Kebanyakan etnografi tentang Dayak secara khusus memfokuskan diri pada rumah
panjang, bukan hanya sebagai sebuah bentuk arsitektur yang khas, melainkan
lebih sebagai sesuatu yang merupakan perwujudan dari sebuah struktur
hubungan-hubungan sosial khas Dayak.[1]
Keunikan rumah panjang dengan sendirinya mengundang banyak kalangan untuk
meneliti dan mempelajari struktur bangunan dan arsitekturnya. Para peneliti
bukan hanya oarang Indonesia yang mendiami kepulauan Nusantara saja tetapi juga
para ahli dari dunia Barat yang bahkan terlebih dahulu merintis dan memulai
penelitian terhadap rumah panjang.
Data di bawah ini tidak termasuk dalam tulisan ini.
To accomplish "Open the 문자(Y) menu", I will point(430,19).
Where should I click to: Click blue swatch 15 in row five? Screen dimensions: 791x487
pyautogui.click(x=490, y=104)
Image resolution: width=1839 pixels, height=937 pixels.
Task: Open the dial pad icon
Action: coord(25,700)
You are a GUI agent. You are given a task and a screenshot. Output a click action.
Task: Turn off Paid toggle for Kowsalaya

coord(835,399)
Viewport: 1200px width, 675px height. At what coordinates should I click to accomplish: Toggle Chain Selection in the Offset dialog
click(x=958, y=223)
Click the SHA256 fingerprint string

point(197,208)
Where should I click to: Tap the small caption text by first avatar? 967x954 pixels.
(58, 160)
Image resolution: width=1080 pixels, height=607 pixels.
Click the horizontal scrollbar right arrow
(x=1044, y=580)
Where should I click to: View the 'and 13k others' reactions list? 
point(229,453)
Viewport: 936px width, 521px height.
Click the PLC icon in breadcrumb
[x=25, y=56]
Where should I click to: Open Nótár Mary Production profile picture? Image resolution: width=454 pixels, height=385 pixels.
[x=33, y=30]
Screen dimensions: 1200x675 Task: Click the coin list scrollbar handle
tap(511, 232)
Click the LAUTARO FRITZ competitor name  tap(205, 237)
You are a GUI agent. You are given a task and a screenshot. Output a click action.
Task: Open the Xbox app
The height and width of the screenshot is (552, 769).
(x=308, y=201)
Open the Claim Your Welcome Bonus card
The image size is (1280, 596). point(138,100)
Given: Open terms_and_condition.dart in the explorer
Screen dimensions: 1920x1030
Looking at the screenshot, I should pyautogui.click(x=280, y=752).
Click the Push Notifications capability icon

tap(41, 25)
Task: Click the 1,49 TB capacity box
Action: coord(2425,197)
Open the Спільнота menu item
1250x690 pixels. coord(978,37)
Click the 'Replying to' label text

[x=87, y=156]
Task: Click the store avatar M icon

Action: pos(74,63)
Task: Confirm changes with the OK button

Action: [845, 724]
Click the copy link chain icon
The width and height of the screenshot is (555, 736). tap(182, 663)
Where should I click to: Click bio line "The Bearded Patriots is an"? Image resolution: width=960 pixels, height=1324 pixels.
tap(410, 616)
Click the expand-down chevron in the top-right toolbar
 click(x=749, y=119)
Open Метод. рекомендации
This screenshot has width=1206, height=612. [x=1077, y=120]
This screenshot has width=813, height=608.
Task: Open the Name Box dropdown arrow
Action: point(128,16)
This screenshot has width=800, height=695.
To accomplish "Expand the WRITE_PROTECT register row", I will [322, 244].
Penelitian dalam arti disini bukan hanya
pada bentuk bangunan saja melainkan apa yang tercakup di dalamnya, misalkan
struktur sosial, hubungan kekerabatan, kebudayaan dan adat istiadat orang Dayak
yang terkandung dalam komunitas rumah panjang.
Geddes, misalnya mengatakan bahwa
bangunan rumah panjang merupakan sebuah indikasi cara hidup orang Dayak Darat
yang khas. Ia membandingkan kehidupan komunal yang ditemukan dalam rumah
panjang dengan individualisme Eropa. Lebih lanjut ia menyatakan bahwa kehidupan
orang Dayak adalah perwujudan yang lebih sempurna dari kehidupan orang-orang
Eropa.[2]
Tentu hal ini ditinjau dari aspek penghunian, hukum, ekonomi dan keamanan.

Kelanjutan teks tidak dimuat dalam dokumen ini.